▸ Source extract:
A phase II trial of Abiraterone followed by randomization to addition of Dasatinib or Sunitinib in men with metastatic castration resistant prostate cancer.

Abstract Background Resistance to novel androgen signalling inhibition and metastatic castration resistant prostate cancer (mCRPC) progression is likely dependent on tumor microenvironment interactions. The Src pathway and neoangiogenesis have been implicated in prostate cancer progression. We studied the effect of adding the targeted agents Dasatinib and Sunitinib to Abiraterone acetate (AA) in men with mCRPC. Patients and Methods In this open-label, randomized, phase II study, mCRPC patients received AA. Upon resistance to AA, they were randomized 1:1 to combination with (AA-D) Dasatinib or (AA-S) Sunitinib. Upon second progression, patients crossed over. Primary endpoint was time to treatment failure (TTF), defined as time to progression or death. Secondary endpoints included overall survival (OS) and safety. Results From 03/2011 to 02/2015, 179 patients were enrolled and 132 subsequently randomized. Median TTF was 5.7 months in the Dasatinib and 5.5 months in the Sunitinib group. There was no difference between the two groups in terms of TTF (Hazard ratio (HR) 0.85, 95% Confidence Interval (CI) 0.59- 1.22). Median OS from study entry was 26.3 months in the Dasatinib group and 27.7 months in the Sunitinib group (HR 1.02, 95% CI 0.71- 1.47). Adverse events ≥Grade 3 related to study medication were more frequent with Sunitinib (n=44, 46%) compared to Dasatinib (n=26, 24%). At data cut off, 7 patients were demonstrating a continuous response to AA, with a median duration of treatment 5.7 years. Conclusion There is no difference in OS and TTF between Dasatinib and Sunitinb combined with Abiraterone in the treatment of patients with bone mCRPC.

▸ Data listing:
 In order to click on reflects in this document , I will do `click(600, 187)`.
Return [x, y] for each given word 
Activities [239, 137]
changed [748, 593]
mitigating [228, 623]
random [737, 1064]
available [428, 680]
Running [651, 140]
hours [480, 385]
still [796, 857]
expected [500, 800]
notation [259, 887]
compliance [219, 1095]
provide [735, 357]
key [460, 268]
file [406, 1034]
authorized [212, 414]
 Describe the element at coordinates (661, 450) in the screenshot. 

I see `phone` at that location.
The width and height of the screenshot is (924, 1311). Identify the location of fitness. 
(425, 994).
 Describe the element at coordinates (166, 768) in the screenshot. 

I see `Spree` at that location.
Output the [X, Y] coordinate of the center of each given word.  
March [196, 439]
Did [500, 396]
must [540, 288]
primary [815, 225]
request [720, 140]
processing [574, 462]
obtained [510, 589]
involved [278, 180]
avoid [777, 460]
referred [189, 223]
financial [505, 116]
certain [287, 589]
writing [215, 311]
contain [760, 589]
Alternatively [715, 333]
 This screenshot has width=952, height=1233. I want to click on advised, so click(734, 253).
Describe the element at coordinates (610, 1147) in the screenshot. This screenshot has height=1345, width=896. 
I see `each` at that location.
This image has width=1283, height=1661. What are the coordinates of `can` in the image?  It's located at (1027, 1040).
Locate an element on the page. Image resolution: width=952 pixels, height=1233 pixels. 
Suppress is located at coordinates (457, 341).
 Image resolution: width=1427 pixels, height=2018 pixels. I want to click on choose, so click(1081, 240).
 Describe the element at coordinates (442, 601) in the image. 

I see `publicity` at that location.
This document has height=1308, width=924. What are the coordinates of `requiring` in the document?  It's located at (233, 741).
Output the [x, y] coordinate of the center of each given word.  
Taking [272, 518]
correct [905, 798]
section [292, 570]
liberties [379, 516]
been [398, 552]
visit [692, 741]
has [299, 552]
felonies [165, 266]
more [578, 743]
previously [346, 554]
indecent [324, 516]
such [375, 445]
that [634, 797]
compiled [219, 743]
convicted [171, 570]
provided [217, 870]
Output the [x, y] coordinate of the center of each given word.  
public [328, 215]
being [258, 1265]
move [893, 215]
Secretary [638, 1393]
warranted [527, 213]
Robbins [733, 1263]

▸ Your goal:
Answer the following questions using the trial abstract above.
(a) How many patients were enrolled in the study?
(b) What was the primary endpoint, and how was it defined?
(c) What was the median overall survival from study entry in the Sunitinib group?

▸ Your solution:
(a) 179 patients.
(b) Time to treatment failure (TTF), defined as time to progression or death.
(c) 27.7 months.